American screenwriter

Jay Hammer (born November 16, 1944) is an American actor best known for his run as freelancer journalist Fletcher Reade who falls in love with Dr. Claire Ramsey on CBS Daytime's Guiding Light from March 1984 until March 1998. He returned briefly in the spring of 1999, and again made an appearance as the show ended in 2009. He had a notable role as Allan Willis during the 1978–1979 season of The Jeffersons. His character on The Jeffersons was the son of mixed-race couple Tom and Helen Willis (Franklin Cover and Roxie Roker).

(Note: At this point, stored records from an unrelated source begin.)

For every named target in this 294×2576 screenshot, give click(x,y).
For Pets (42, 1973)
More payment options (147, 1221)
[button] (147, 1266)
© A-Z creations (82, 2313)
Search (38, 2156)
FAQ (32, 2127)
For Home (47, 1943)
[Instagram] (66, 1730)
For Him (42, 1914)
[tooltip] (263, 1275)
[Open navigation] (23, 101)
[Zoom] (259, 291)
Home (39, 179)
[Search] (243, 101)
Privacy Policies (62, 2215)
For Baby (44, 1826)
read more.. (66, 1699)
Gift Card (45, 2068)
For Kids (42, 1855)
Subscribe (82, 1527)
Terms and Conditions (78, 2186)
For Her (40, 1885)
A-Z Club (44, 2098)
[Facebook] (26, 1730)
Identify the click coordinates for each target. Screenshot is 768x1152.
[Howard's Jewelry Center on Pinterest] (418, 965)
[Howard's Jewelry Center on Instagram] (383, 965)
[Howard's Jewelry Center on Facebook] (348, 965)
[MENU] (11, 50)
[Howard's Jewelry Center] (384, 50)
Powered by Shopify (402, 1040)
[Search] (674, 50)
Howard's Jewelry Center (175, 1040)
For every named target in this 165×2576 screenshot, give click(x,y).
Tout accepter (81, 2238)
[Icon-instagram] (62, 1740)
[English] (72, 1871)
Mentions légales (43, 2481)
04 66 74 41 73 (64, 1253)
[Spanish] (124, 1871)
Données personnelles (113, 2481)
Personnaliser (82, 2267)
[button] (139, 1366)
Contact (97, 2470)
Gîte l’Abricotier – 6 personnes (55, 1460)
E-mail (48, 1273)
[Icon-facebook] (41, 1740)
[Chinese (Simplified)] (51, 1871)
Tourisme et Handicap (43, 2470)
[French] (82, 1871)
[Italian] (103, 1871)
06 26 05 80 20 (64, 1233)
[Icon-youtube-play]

Other appearances include roles in The Blue Knight, Kojak, Mannix, Sons and Daughters, Emergency!, and Adam-12. His theater credits include off-Broadway productions of Passing Through from Exotic Places and Serenading Louie. He played the role of ranch forehand Max Dekker on Texas in 1981.

==Personal life==
He was married to Marielouise Tanner from 1967-1981. They had one son. He then had two more sons with Texas and Guiding Light writer Pamela K. Long. He has been married to Denise Nardi since 1990; they have one daughter. Hammer wrote for Guiding Light under the name Charles Jay Hammer.